Genova. Un Don Pasquale coloratissimo quello che è in scena al Teatro Carlo Felice sino al 14 marzo (il 10 alle 15.30, il 12 alle 20, il 13 alle 15.30, il 14 alle 20). Un’occasione per vedere un allestimento traslato nel tempo a cura della Scottish Opera, precisamente nella Roma degli anni Sessanta, per l’opera buffa di Donizetti in cui un anziano un po’ avaro decide di sposarsi a 70 anni pur di non cedere l’eredità al nipote Ernesto, innamorato di Norina, vedova senza dote. Inutile dire che ne pagherà le conseguenze perché Norina si finge Sofronia, sorella del dottor Malatesta, che si trasformerà in scialacquatrice senza cuore una volta preso possesso di casa (Qui la presentazione con l’intera trama).
Come ormai è consuetudine andiamo ad analizzare i motivi principali per andarlo a vedere.
Primo motivo – allestimento e costumi
I puristi avranno storto il naso, ma vedere Sofronia/Norina in abito leopardato o un Ernesto con una vestaglia da fare invidia a una tappezzeria d’antan, con tanto mocassini, è un’occasione più unica che rara. La casa di Don Pasquale è trasformata in una pensione frequentata da turisti con sandali sopra le calze, in cui i tanti gatti verdi presenti qua e là sono elementi non solo scenografici: nel prologo scopriamo, grazie a un fotoromanzo proiettato sul velatino, che Don Pasquale ama i felini ma ne è ahinoi allergico. Gatti che scompariranno quando Sofronia/Norina prenderà “possesso” della casa per far impazzire Pasquale e costringerlo a tornare sui suoi passi, facendo posto a oggetti icona del design dell’epoca come la lampada “Nesso” di Artemide.

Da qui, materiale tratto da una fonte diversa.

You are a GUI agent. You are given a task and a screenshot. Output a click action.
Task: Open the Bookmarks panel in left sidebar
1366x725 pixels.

Secondo motivo – i personaggi “muti”
Il maggiordomo che ama dormire (Luca Alberti), l’inserviente con la sigaretta in bocca (Cristina Banchetti), il cuoco (Boris Vecchio). Sono tre figure presenti in tutta l’opera e rappresentano, prima dell’intervento di Sofronia/Norina, gli unici tre dipendenti della “Pensione Pasquale”. Arricchiscono la scena pur non dicendo una parola, contribuendo a far sorridere con atteggiamenti anche loro da maschere della commedia dell’arte. Una menzione anche per il finale, quando a Don Pasquale verrà donato un cagnolino. Si tratta di Matisse e il Teatro fa sapere che proviene dal canile municipale di Palermo, ha due anni, è vaccinato, chippato ed è pronto per essere adottato (scrivere a comunicazione@carlofelice.it).

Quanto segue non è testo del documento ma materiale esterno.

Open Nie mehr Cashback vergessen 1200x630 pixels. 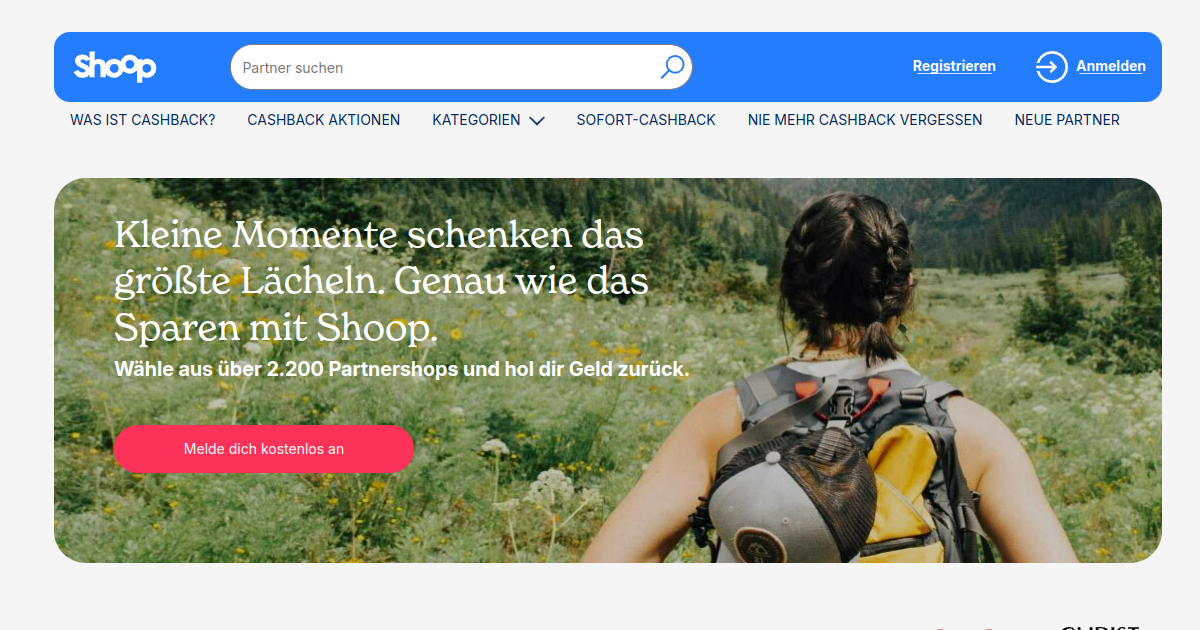point(865,120)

Terzo motivo – Sofronia/Norina
Desirée Rancatore è bravissima nelle movenze e negli inganni. Quel “miao” con cui conquista il povero Pasquale è emblematico. Nel terzo atto è davvero “spietata” pur di far desistere Pasquale e poter finalmente sposare il suo amato Ernesto. Una vera mattatrice, anche vocalmente.
Il punto debole
A causa di un’improvvisa indisposizione di Kristopher Irmiter, già sostituto di Erwin Schrott, il ruolo di Don Pasquale è stato interpretato da Giovanni Romeo. Il cast ha un po’ faticato soprattutto nella prima parte a “dare il ritmo giusto” alla narrazione musicale del maestro Alvise Casellati, comprensibile, visto che Romeo era previsto nel secondo cast. L’interpretazione è comunque stata un crescendo fino al termine della messa in scena e i quattro protagonisti hanno raccolto un discreto numero di applausi.